PostPosted: Tue Apr 25, 2006 4:58 am    Post subject: Reply with quote

1. Glyceryl monostearate is probably the same as the INCI name "glyceryl stearate" in the U.S.

2. Please note that dia is speaking only of the OIL PHASE COMPONENT of the mixture for storage. Preservatives are required for the water phase only because thats where the bacteria, fungi and yet to be discovered nasties grow. For the oil phase the concern is rancidity. (vitamin e works well)
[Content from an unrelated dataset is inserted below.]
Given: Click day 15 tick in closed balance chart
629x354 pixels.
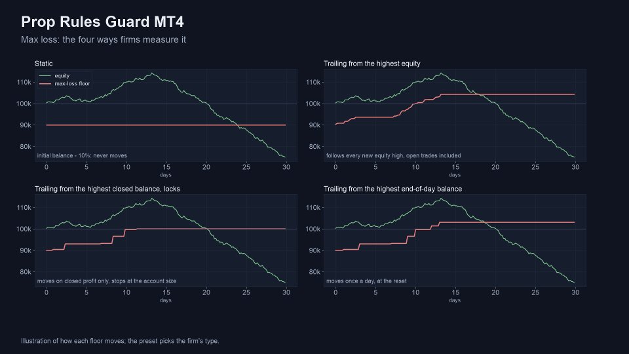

3. Glyceryl stearate, as with most stearates used in cosmetics, is an Emulsifier. These are used so that oil and water can stay mixed in lotions. They act as a bridge between the two. They might have some minor presevative power but not much.

3. Parabens are probably the best preservative. They work best in combination with other parabens. They also release formaldehyde over time. The US therefore sets maximum concentrations for them usually 0.5% - 2%. Formaldehyde is a natural product of cell catabolism (breakdown). In large amounts its considered carcinogenic. Remember this is for the protection of the water phase.

4. The danger of the minute level of formaldehyde when using the FDA maximum for parabens is considerably outweighed by the danger of not using them in commercial products.

5. A good sourcebook for preservatives is "Presevatives for Cosmetics" by David C. Steinberg, 2nd ed. 2006. You can get it at lotioncrafter's site.

6. There's a very detailed set of home lotionmaking instructions at the snowdriftfarms site.

7. Finally the emulsifying product you reference is available here:

http://thepersonalformulator.com/wvss/product_info.php?cPath=27&products_id=115

Quoting from this link:

"INCI: Glyceryl Stearate
Glyceryl Stearate is an excellent emulsifier and emulsion stabilizer.
It has an HLB of 3.6. Good emollient, opacifier and viscosity builder in emulsions. Typically used with another high HLB emulsifier, such as Polysorbate 20 or Ceteareth 20. It is supplied in white flakes and is typical used at 1-3% in creams and lotions."

I realize this is an old thread. Hopefully someone finds it useful.